The German-language volume, which received favourable reviews in the Neue Zürcher Zeitung (NZZ) (p. 22),  the Netzpolitik.org blog and other media, contains contributions from international authors who develop a comprehensive and critical perspective on the role and nature of Facebook, which spans the range from media studies to cultural studies and the humanities.

Theoretical contributions as well as focused commentaries from Geert Lovink, Saskia Sassen and others explore the most important facets of the Facebook phenomenon, the societal implications of this new form of social interaction, and the political and economical significance of Facebook's position as uncontested market leader.

The goal of the book is to ground the debate on Facebook academically. To preempt the risk of quickly outdated contributions, the authors assembled a collection of texts with a strong commitment to methodological and theoretical innovation and rigour – texts which they believe to have the potential to make a lasting contribution to their respective fields of research. As it engages in a close examination of technological and economic processes as well as productive use cases, the main focus of the book is on the power relations that emerge with this new kind of media.

The key topic areas covered in the book revolve around a few main themes:

Identity and interaction and political economy

  • Social relations: What are the societal processes that render Facebook so successful as a social medium? How do notions of friendship, community and society change?
  • Identity: What are the effects of mandatory real names and the old binary of gender to social relations within Facebook?
  • Political strategies: What is Facebook’s role in political organizing and campaigns?
  • Rankings: What are the consequences of “Like”-statistics, friend lists and algorithmically established news feeds? Are we witnessing the emergence of new media dynamics?
  • Creation of value: What is the role of users in Facebook’s value chains – as consumers, as “audience commodity”, as workers? And how does Facebook’s value chain work anyway?

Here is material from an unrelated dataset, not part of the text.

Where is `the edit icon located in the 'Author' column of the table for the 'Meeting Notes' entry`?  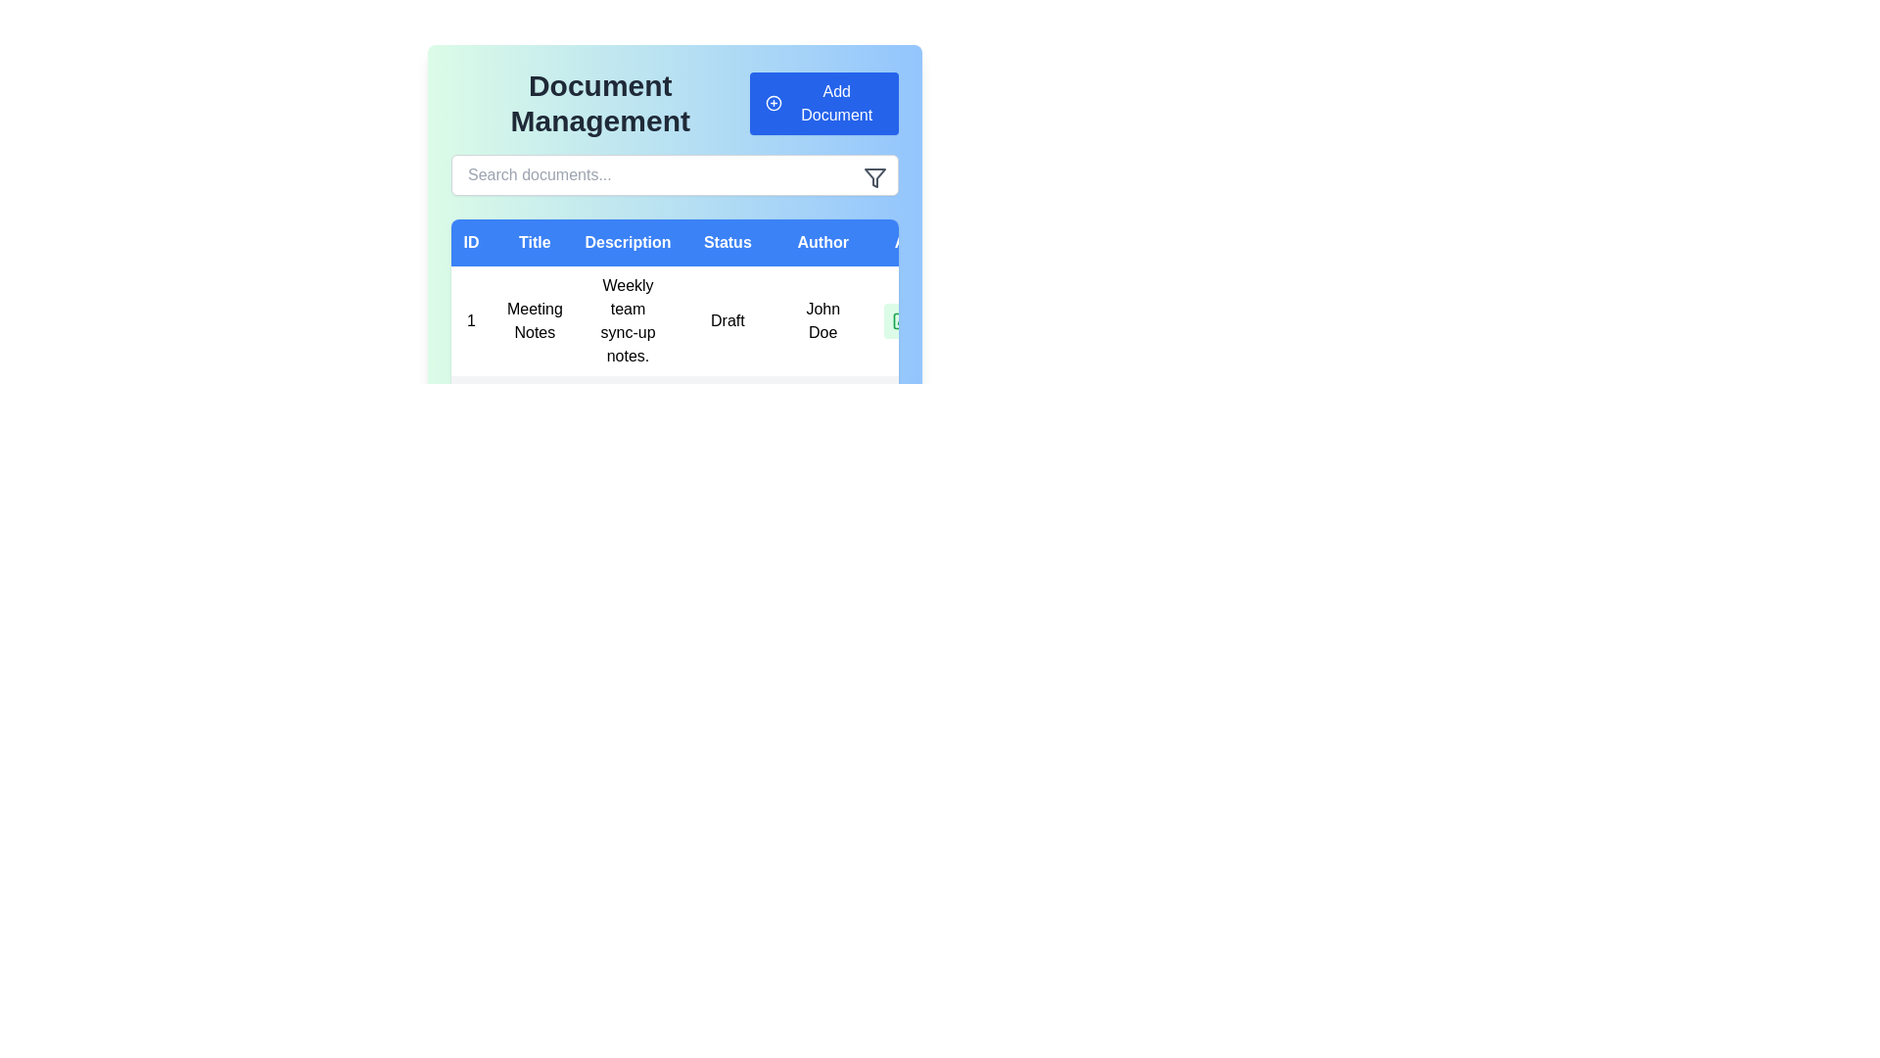
the edit icon located in the 'Author' column of the table for the 'Meeting Notes' entry is located at coordinates (903, 317).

Data, privacy and ownership

  • Surveillance: What kind of data is collected, and what is the role of data mining? What can the theory of governmentality teach us about these processes?
  • Privacy: What concepts of privacy apply when data is deliberately given to third parties?
 How are the terms of services a vehicle for the data sell out?
  • Data flows: How do users deal with their data? To what extent can they control it? Who owns the data?